**Stored items from a collection**
Content starts

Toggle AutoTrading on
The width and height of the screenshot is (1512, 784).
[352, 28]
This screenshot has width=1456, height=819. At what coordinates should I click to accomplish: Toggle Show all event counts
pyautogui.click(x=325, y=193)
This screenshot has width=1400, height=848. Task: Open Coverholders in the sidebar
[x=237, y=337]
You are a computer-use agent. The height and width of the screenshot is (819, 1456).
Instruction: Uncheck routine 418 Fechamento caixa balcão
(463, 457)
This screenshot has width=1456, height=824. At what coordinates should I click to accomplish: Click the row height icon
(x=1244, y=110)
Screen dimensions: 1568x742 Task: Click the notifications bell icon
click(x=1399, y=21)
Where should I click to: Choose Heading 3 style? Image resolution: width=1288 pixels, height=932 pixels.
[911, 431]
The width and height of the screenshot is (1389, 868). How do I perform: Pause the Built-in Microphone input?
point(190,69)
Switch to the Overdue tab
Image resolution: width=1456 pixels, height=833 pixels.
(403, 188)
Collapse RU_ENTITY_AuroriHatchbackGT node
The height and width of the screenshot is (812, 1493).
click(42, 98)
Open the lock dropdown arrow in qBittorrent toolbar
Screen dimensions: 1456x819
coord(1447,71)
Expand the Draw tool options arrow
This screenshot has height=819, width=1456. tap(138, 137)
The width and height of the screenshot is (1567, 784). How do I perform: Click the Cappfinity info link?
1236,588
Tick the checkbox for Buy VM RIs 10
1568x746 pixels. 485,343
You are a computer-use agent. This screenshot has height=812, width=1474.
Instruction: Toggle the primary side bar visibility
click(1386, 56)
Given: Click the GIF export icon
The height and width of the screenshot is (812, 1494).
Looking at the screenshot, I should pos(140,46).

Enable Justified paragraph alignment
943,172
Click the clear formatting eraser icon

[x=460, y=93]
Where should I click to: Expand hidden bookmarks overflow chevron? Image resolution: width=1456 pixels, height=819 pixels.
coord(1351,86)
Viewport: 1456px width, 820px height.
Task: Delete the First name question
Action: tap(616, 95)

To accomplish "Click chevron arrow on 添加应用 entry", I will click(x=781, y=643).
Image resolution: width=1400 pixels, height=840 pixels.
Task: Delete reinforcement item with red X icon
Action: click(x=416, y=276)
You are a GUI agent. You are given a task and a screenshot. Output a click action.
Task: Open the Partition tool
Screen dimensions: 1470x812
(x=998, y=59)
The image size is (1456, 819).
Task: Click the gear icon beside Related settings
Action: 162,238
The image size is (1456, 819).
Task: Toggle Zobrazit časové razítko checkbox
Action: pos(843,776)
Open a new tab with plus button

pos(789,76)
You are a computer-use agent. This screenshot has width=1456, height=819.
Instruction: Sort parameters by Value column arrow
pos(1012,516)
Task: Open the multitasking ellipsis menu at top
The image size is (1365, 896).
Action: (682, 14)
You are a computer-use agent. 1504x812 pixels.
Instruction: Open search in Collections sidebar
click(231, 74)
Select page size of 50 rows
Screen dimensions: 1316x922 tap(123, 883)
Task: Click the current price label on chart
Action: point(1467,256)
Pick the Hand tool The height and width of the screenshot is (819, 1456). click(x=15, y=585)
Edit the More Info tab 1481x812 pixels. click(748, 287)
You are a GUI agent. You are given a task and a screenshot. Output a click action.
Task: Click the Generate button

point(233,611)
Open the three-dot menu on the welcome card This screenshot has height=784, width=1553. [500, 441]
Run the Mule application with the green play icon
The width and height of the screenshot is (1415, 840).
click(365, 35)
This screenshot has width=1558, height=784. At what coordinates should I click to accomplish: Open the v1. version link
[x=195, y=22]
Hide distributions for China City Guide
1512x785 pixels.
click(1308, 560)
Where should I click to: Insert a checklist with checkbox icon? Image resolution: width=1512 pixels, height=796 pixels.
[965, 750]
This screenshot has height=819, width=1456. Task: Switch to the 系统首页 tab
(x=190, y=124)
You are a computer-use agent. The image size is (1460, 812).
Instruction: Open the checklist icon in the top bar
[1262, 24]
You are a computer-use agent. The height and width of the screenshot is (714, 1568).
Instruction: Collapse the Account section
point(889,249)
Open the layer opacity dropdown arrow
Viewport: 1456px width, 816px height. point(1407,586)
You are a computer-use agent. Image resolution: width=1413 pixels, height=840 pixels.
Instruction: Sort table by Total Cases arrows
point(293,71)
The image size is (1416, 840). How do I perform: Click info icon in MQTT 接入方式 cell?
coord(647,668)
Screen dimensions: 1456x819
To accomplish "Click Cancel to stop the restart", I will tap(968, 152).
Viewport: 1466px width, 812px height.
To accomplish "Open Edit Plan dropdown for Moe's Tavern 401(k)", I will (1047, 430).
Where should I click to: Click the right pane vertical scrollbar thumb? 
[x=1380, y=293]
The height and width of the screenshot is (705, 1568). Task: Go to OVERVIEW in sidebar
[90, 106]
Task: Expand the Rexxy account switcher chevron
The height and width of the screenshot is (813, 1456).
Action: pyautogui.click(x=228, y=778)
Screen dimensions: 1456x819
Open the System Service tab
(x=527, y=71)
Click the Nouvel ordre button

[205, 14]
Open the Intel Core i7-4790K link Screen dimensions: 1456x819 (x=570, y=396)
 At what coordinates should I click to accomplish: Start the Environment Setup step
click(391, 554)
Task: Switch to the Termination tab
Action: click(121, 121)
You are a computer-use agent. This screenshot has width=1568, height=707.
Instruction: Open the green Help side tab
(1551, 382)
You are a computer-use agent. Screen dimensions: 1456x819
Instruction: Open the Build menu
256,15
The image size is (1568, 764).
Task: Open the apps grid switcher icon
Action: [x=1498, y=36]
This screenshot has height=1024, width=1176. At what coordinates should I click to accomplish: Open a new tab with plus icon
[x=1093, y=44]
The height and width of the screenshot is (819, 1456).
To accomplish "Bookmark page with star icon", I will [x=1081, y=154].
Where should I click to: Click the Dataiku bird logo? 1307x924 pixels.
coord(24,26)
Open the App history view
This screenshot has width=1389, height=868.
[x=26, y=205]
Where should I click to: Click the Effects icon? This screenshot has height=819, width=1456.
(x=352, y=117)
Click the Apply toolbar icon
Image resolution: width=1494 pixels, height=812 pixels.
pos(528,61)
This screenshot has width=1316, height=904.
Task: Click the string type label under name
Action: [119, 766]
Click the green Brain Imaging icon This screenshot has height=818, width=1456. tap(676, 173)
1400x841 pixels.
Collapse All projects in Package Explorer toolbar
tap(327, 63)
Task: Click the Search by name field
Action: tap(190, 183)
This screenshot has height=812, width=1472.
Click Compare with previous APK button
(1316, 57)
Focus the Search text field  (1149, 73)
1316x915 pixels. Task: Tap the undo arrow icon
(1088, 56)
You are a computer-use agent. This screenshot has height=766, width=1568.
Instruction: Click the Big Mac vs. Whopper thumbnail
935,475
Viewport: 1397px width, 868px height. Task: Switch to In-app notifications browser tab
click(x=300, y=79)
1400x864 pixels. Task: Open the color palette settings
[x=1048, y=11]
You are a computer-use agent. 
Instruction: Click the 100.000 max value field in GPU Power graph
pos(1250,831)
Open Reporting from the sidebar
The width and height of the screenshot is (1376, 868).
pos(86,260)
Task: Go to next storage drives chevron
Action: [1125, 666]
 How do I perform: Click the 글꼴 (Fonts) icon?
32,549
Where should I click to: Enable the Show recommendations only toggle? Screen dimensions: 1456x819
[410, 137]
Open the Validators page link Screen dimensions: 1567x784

Content ends

**Exercise directions**
Without altering a single word, transcribe the entries above.

**Response to the exercise**
Toggle AutoTrading on
The width and height of the screenshot is (1512, 784).
[352, 28]
This screenshot has width=1456, height=819. At what coordinates should I click to accomplish: Toggle Show all event counts
pyautogui.click(x=325, y=193)
This screenshot has width=1400, height=848. Task: Open Coverholders in the sidebar
[x=237, y=337]
You are a computer-use agent. The height and width of the screenshot is (819, 1456).
Instruction: Uncheck routine 418 Fechamento caixa balcão
(463, 457)
This screenshot has width=1456, height=824. At what coordinates should I click to accomplish: Click the row height icon
(x=1244, y=110)
Screen dimensions: 1568x742 Task: Click the notifications bell icon
click(x=1399, y=21)
Where should I click to: Choose Heading 3 style? Image resolution: width=1288 pixels, height=932 pixels.
[911, 431]
The width and height of the screenshot is (1389, 868). How do I perform: Pause the Built-in Microphone input?
point(190,69)
Switch to the Overdue tab
Image resolution: width=1456 pixels, height=833 pixels.
(403, 188)
Collapse RU_ENTITY_AuroriHatchbackGT node
The height and width of the screenshot is (812, 1493).
click(42, 98)
Open the lock dropdown arrow in qBittorrent toolbar
Screen dimensions: 1456x819
coord(1447,71)
Expand the Draw tool options arrow
This screenshot has height=819, width=1456. tap(138, 137)
The width and height of the screenshot is (1567, 784). How do I perform: Click the Cappfinity info link?
1236,588
Tick the checkbox for Buy VM RIs 10
1568x746 pixels. 485,343
You are a computer-use agent. This screenshot has height=812, width=1474.
Instruction: Toggle the primary side bar visibility
click(1386, 56)
Given: Click the GIF export icon
The height and width of the screenshot is (812, 1494).
Looking at the screenshot, I should pos(140,46).

Enable Justified paragraph alignment
943,172
Click the clear formatting eraser icon

[x=460, y=93]
Where should I click to: Expand hidden bookmarks overflow chevron? Image resolution: width=1456 pixels, height=819 pixels.
coord(1351,86)
Viewport: 1456px width, 820px height.
Task: Delete the First name question
Action: tap(616, 95)

To accomplish "Click chevron arrow on 添加应用 entry", I will click(x=781, y=643).
Image resolution: width=1400 pixels, height=840 pixels.
Task: Delete reinforcement item with red X icon
Action: click(x=416, y=276)
You are a GUI agent. You are given a task and a screenshot. Output a click action.
Task: Open the Partition tool
Screen dimensions: 1470x812
(x=998, y=59)
The image size is (1456, 819).
Task: Click the gear icon beside Related settings
Action: 162,238
The image size is (1456, 819).
Task: Toggle Zobrazit časové razítko checkbox
Action: pos(843,776)
Open a new tab with plus button

pos(789,76)
You are a computer-use agent. This screenshot has width=1456, height=819.
Instruction: Sort parameters by Value column arrow
pos(1012,516)
Task: Open the multitasking ellipsis menu at top
The image size is (1365, 896).
Action: (682, 14)
You are a computer-use agent. 1504x812 pixels.
Instruction: Open search in Collections sidebar
click(231, 74)
Select page size of 50 rows
Screen dimensions: 1316x922 tap(123, 883)
Task: Click the current price label on chart
Action: point(1467,256)
Pick the Hand tool The height and width of the screenshot is (819, 1456). click(x=15, y=585)
Edit the More Info tab 1481x812 pixels. click(748, 287)
You are a GUI agent. You are given a task and a screenshot. Output a click action.
Task: Click the Generate button

point(233,611)
Open the three-dot menu on the welcome card This screenshot has height=784, width=1553. [500, 441]
Run the Mule application with the green play icon
The width and height of the screenshot is (1415, 840).
click(365, 35)
This screenshot has width=1558, height=784. At what coordinates should I click to accomplish: Open the v1. version link
[x=195, y=22]
Hide distributions for China City Guide
1512x785 pixels.
click(1308, 560)
Where should I click to: Insert a checklist with checkbox icon? Image resolution: width=1512 pixels, height=796 pixels.
[965, 750]
This screenshot has height=819, width=1456. Task: Switch to the 系统首页 tab
(x=190, y=124)
You are a computer-use agent. The image size is (1460, 812).
Instruction: Open the checklist icon in the top bar
[1262, 24]
You are a computer-use agent. The height and width of the screenshot is (714, 1568).
Instruction: Collapse the Account section
point(889,249)
Open the layer opacity dropdown arrow
Viewport: 1456px width, 816px height. point(1407,586)
You are a computer-use agent. Image resolution: width=1413 pixels, height=840 pixels.
Instruction: Sort table by Total Cases arrows
point(293,71)
The image size is (1416, 840). How do I perform: Click info icon in MQTT 接入方式 cell?
coord(647,668)
Screen dimensions: 1456x819
To accomplish "Click Cancel to stop the restart", I will tap(968, 152).
Viewport: 1466px width, 812px height.
To accomplish "Open Edit Plan dropdown for Moe's Tavern 401(k)", I will (1047, 430).
Where should I click to: Click the right pane vertical scrollbar thumb? 
[x=1380, y=293]
The height and width of the screenshot is (705, 1568). Task: Go to OVERVIEW in sidebar
[90, 106]
Task: Expand the Rexxy account switcher chevron
The height and width of the screenshot is (813, 1456).
Action: pyautogui.click(x=228, y=778)
Screen dimensions: 1456x819
Open the System Service tab
(x=527, y=71)
Click the Nouvel ordre button

[205, 14]
Open the Intel Core i7-4790K link Screen dimensions: 1456x819 (x=570, y=396)
 At what coordinates should I click to accomplish: Start the Environment Setup step
click(391, 554)
Task: Switch to the Termination tab
Action: click(121, 121)
You are a computer-use agent. This screenshot has width=1568, height=707.
Instruction: Open the green Help side tab
(1551, 382)
You are a computer-use agent. Screen dimensions: 1456x819
Instruction: Open the Build menu
256,15
The image size is (1568, 764).
Task: Open the apps grid switcher icon
Action: [x=1498, y=36]
This screenshot has height=1024, width=1176. At what coordinates should I click to accomplish: Open a new tab with plus icon
[x=1093, y=44]
The height and width of the screenshot is (819, 1456).
To accomplish "Bookmark page with star icon", I will [x=1081, y=154].
Where should I click to: Click the Dataiku bird logo? 1307x924 pixels.
coord(24,26)
Open the App history view
This screenshot has width=1389, height=868.
[x=26, y=205]
Where should I click to: Click the Effects icon? This screenshot has height=819, width=1456.
(x=352, y=117)
Click the Apply toolbar icon
Image resolution: width=1494 pixels, height=812 pixels.
pos(528,61)
This screenshot has width=1316, height=904.
Task: Click the string type label under name
Action: [119, 766]
Click the green Brain Imaging icon This screenshot has height=818, width=1456. tap(676, 173)
1400x841 pixels.
Collapse All projects in Package Explorer toolbar
tap(327, 63)
Task: Click the Search by name field
Action: tap(190, 183)
This screenshot has height=812, width=1472.
Click Compare with previous APK button
(1316, 57)
Focus the Search text field  (1149, 73)
1316x915 pixels. Task: Tap the undo arrow icon
(1088, 56)
You are a computer-use agent. This screenshot has height=766, width=1568.
Instruction: Click the Big Mac vs. Whopper thumbnail
935,475
Viewport: 1397px width, 868px height. Task: Switch to In-app notifications browser tab
click(x=300, y=79)
1400x864 pixels. Task: Open the color palette settings
[x=1048, y=11]
You are a computer-use agent. 
Instruction: Click the 100.000 max value field in GPU Power graph
pos(1250,831)
Open Reporting from the sidebar
The width and height of the screenshot is (1376, 868).
pos(86,260)
Task: Go to next storage drives chevron
Action: [1125, 666]
 How do I perform: Click the 글꼴 (Fonts) icon?
32,549
Where should I click to: Enable the Show recommendations only toggle? Screen dimensions: 1456x819
[410, 137]
Open the Validators page link Screen dimensions: 1567x784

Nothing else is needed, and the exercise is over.